* **Brief**
Copy out the lines below word for word, starting at the line that contains "Select the FIRST" and ending with the final line.

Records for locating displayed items
- - - - - - -

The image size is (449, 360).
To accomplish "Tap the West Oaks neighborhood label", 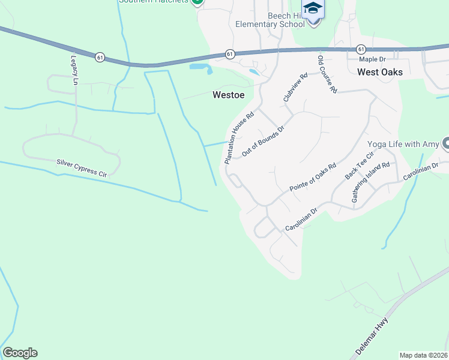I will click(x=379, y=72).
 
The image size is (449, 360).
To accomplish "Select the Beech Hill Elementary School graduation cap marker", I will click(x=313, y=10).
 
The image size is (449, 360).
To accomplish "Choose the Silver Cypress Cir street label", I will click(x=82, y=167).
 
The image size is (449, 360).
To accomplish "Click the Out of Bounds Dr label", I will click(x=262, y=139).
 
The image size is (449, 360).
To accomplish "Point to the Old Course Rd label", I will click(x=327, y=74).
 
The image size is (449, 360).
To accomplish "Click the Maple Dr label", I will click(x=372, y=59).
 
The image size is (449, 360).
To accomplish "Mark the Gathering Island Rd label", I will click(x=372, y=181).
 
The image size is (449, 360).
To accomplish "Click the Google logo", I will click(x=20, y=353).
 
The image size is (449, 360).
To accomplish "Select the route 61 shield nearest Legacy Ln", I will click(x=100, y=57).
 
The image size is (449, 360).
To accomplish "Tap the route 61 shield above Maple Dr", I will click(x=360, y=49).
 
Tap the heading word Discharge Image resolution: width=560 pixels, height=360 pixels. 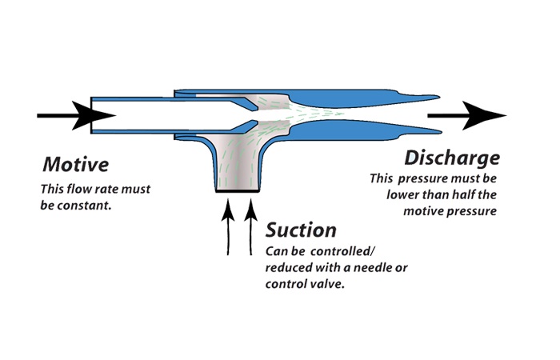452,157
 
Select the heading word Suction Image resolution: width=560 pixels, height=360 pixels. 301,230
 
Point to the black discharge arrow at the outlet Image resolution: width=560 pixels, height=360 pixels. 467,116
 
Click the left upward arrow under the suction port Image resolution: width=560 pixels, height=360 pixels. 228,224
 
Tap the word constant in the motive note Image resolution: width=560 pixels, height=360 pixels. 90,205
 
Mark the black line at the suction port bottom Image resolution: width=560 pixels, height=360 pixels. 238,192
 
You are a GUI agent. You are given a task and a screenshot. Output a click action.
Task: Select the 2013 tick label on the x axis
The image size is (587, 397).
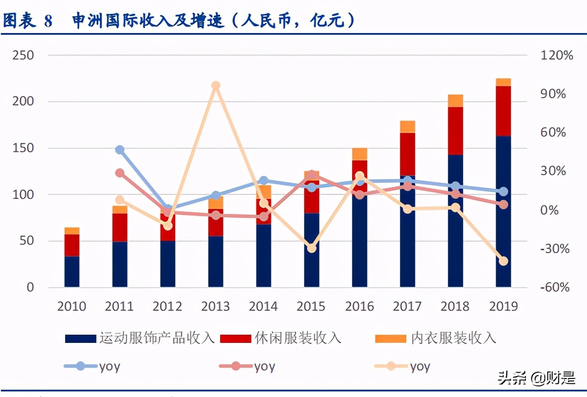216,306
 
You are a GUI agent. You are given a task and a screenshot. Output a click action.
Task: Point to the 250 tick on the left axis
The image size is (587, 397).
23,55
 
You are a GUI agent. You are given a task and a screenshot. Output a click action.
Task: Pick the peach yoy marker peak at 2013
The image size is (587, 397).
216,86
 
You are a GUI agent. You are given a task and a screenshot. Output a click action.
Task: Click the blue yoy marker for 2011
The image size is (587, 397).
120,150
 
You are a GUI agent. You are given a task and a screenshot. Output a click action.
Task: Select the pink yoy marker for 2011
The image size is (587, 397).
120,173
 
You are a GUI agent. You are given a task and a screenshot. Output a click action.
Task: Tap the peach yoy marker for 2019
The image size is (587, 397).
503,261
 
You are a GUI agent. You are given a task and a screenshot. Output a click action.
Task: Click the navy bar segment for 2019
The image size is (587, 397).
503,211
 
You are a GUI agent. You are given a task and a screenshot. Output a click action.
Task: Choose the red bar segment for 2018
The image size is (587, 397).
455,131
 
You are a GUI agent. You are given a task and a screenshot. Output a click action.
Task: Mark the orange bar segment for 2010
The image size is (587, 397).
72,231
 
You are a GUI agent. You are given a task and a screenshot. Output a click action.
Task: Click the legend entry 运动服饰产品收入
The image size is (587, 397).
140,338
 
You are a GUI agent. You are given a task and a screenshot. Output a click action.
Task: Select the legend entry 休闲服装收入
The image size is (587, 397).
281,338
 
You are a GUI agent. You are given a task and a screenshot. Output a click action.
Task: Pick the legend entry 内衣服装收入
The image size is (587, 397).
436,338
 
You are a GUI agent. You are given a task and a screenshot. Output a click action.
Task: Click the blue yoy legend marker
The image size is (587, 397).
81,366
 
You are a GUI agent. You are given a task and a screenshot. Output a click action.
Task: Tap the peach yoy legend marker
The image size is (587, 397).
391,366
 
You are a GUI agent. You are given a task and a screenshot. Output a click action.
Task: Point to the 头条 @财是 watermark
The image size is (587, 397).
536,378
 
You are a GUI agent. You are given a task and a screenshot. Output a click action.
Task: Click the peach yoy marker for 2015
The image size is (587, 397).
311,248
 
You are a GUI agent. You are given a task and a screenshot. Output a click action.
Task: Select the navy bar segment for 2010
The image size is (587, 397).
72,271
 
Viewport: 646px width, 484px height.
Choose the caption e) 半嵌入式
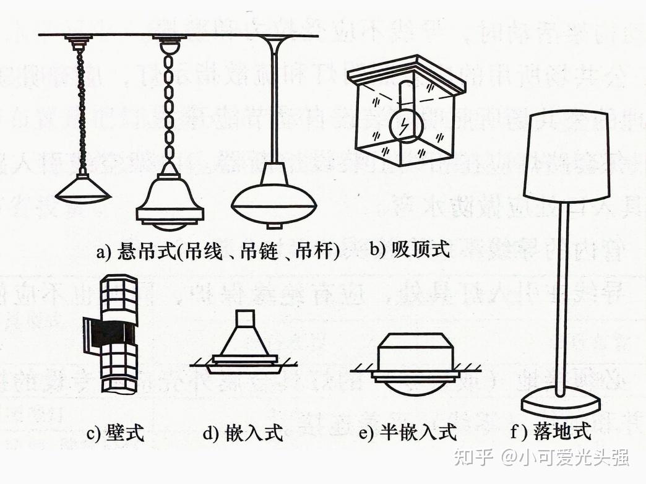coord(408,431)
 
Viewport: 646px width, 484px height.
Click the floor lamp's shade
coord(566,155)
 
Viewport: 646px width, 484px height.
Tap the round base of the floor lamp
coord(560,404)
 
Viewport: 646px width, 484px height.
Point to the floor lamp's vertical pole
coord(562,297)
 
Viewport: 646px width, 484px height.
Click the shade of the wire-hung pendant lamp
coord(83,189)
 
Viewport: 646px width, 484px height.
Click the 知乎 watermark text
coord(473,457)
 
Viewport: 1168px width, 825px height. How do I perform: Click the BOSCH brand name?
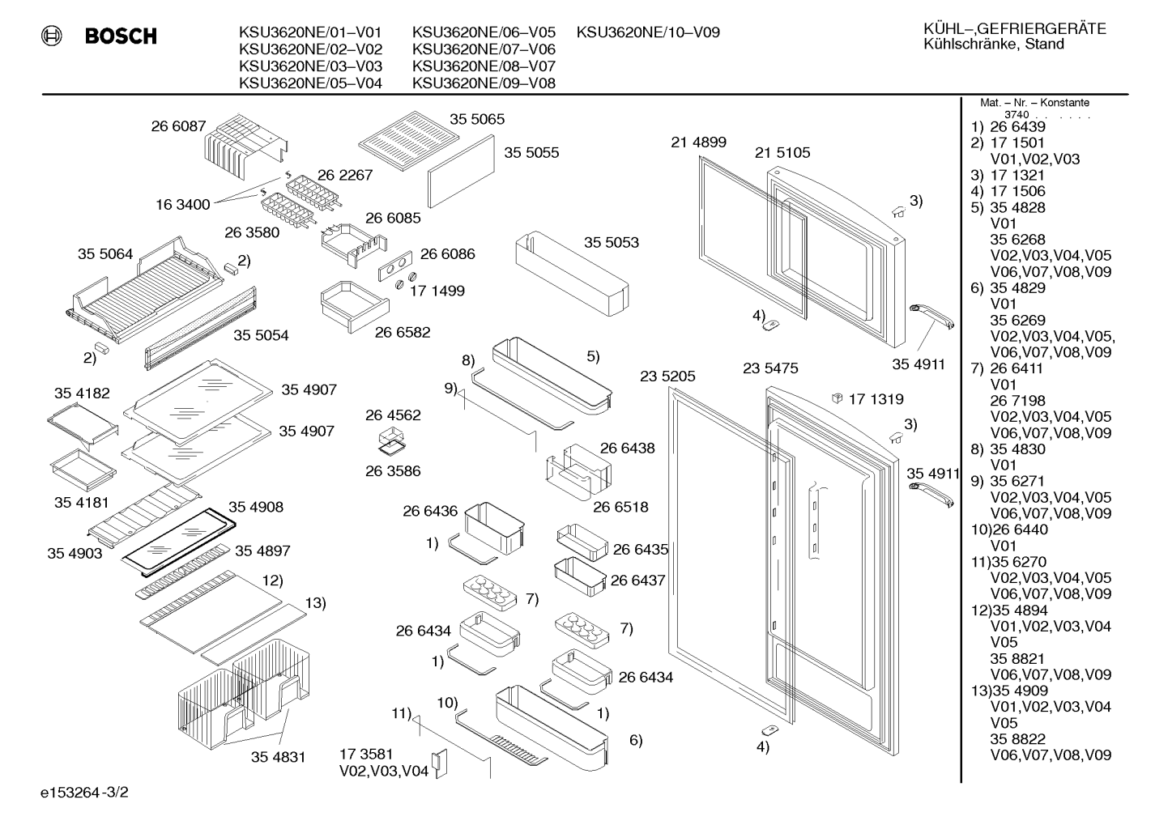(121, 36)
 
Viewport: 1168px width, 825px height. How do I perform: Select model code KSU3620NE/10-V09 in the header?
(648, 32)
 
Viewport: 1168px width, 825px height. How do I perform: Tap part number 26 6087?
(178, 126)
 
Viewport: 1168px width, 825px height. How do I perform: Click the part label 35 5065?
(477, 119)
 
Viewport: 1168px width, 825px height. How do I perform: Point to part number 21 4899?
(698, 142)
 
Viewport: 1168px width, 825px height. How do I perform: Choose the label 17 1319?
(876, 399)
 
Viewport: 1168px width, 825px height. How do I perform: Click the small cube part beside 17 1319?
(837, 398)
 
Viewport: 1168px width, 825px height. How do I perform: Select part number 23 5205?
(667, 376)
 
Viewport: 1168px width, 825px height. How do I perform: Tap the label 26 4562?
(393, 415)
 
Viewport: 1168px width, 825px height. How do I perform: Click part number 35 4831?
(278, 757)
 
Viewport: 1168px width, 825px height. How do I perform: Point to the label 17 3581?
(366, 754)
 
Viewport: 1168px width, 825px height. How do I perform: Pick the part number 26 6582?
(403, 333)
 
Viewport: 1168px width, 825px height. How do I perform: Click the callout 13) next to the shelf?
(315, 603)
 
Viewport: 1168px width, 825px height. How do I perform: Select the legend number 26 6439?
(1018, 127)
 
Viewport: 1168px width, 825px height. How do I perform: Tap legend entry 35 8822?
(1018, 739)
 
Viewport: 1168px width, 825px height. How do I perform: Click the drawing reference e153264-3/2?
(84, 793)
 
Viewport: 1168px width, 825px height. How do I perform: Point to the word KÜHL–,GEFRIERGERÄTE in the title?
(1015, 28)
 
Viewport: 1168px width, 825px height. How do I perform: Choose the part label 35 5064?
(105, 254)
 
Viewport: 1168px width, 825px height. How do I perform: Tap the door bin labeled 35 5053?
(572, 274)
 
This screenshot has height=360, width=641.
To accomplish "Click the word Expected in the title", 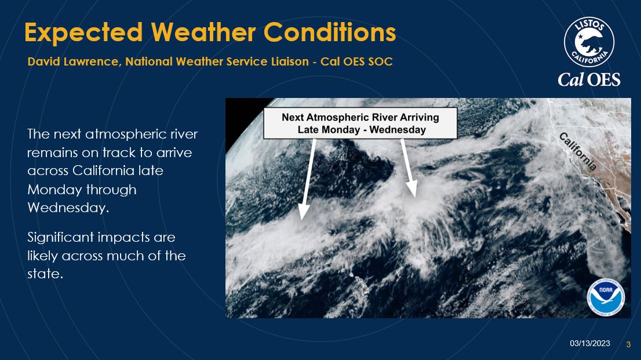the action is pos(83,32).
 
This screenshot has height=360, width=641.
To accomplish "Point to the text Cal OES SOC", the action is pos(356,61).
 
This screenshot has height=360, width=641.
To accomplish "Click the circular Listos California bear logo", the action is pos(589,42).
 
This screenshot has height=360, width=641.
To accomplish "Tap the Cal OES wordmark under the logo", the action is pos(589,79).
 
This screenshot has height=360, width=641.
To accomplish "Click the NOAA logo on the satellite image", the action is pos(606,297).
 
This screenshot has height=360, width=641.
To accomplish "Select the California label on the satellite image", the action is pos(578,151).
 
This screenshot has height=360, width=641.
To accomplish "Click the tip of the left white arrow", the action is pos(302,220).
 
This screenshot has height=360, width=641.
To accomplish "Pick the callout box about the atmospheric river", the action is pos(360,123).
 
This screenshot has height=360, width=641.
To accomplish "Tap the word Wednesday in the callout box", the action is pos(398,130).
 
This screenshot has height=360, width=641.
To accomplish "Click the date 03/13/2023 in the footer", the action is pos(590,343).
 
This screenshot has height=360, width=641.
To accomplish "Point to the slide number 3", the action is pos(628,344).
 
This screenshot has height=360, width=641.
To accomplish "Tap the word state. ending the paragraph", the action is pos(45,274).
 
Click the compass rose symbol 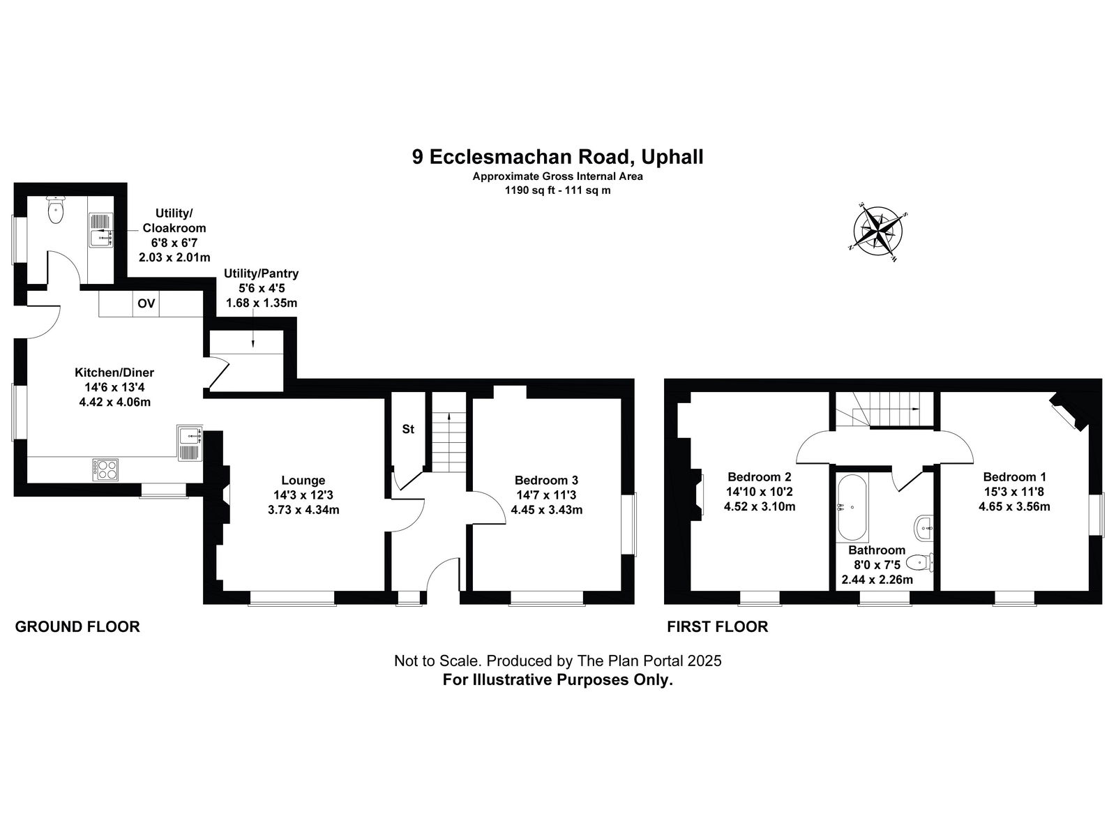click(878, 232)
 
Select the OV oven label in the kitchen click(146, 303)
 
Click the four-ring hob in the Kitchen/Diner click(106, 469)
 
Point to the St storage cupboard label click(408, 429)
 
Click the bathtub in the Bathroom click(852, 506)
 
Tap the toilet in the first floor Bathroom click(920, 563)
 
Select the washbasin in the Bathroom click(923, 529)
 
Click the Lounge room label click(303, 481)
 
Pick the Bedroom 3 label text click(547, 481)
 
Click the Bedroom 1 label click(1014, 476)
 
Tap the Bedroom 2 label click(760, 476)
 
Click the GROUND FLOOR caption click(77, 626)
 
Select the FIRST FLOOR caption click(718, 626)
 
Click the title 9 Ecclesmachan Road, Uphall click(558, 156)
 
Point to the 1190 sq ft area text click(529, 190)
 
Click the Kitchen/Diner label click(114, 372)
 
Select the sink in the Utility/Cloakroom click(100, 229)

- - - - - - -

* **Output for this exercise**
Select the FIRST FLOOR caption click(718, 626)
 
Click the title 9 Ecclesmachan Road, Uphall click(558, 156)
 
Point to the 1190 sq ft area text click(529, 190)
 
Click the Kitchen/Diner label click(114, 372)
 
Select the sink in the Utility/Cloakroom click(100, 229)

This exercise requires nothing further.